Use of site-specific antibodies to characterize the circulating form of big insulin-like growth factor II in patients with hepatitis C-associated osteosclerosis.

Abstract

Hepatitis C-associated osteosclerosis (HCAO) is a rare syndrome of adult-onset osteosclerosis. An understanding of the factor(s) leading to the stimulation of bone formation in these patients may provide novel anabolic approaches for the treatment of osteoporosis. We have demonstrated that HCAO patients have a specific increase in circulating big IGF-II (IGF-IIE) and IGF-binding protein-2 (IGFBP-2) levels, and that IGF-IIE and IGFBP-2 circulate together in a bioavailable, 50-kDa complex. Patients with nonislet cell tumor hypoglycemia (NICTH) also have increased circulating IGF-IIE and IGFBP-2 levels. However, HCAO patients do not exhibit hypoglycemia, nor do NICTH patients exhibit obvious osteosclerosis. Thus, to better understand the reason(s) for the differing clinical manifestations of the IGF-IIE excess in the two syndromes, we characterized IGF-IIE in HCAO and NICTH sera using recently developed antibodies (Ab) recognizing either the full-length IGF-IIE 89-amino acid C-terminal extension peptide (IIE(138-156) Ab) or specific cleavage forms of IGF-IIE (IIE(78-88) Ab and IIE(89-101) Ab).
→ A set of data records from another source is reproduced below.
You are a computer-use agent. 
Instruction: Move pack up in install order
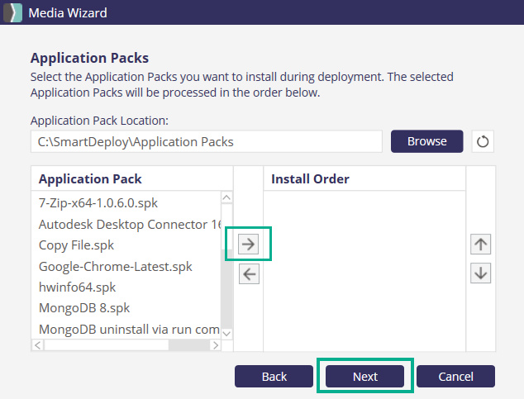click(x=480, y=244)
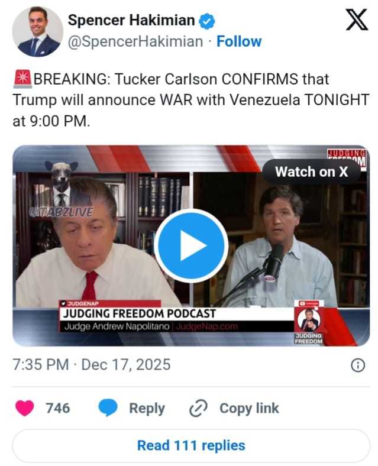This screenshot has height=466, width=378.
Task: Click the blue reply bubble icon
Action: tap(108, 408)

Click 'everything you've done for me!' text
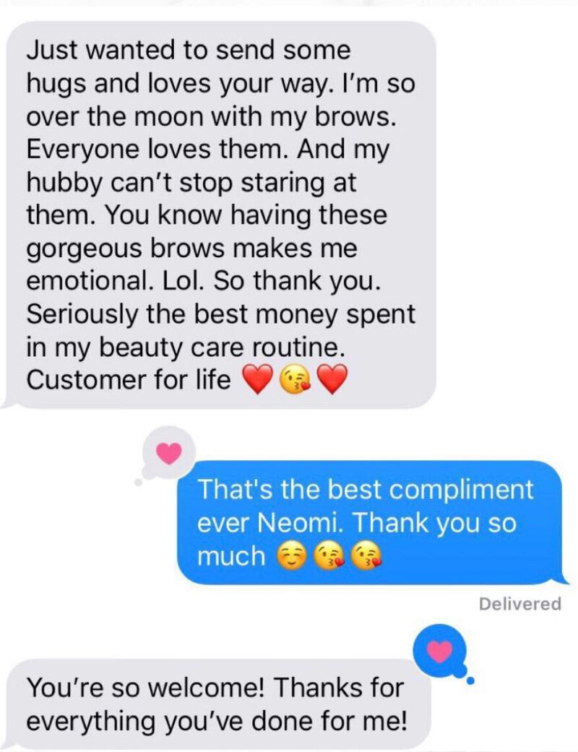217,721
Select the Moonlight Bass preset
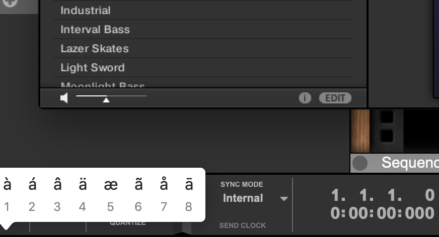 pos(203,84)
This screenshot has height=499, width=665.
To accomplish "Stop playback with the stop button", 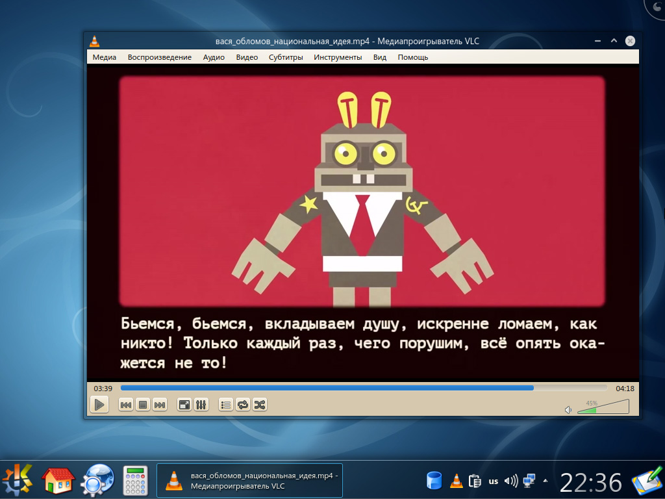I will [143, 405].
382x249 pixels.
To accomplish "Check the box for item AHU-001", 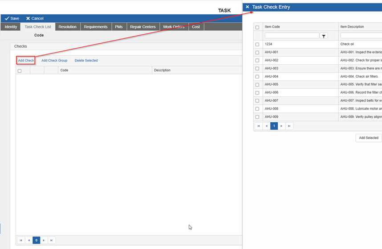I will 257,52.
The predominant IGF-IIE form in HCAO serum migrated on SDS-PAGE as a single band at approximately 18 kDa that reacted with the IIE(89-101) Ab. On the other hand, the predominant form in NICTH serum migrated as a doublet of 14 and 16 kDa that reacted with the IIE(78-88) Ab. There results are consistent with differential processing of the IGF-IIE precursor at predicted cleavage sites producing IGF-IIE(1-104) and IGF-IIE(1-88) in HCAO and NICTH, respectively. As these two forms may have differing biological activities and/or targeting properties, our findings may explain at least in part the different manifestations of IGF-IIE overproduction in the two syndromes.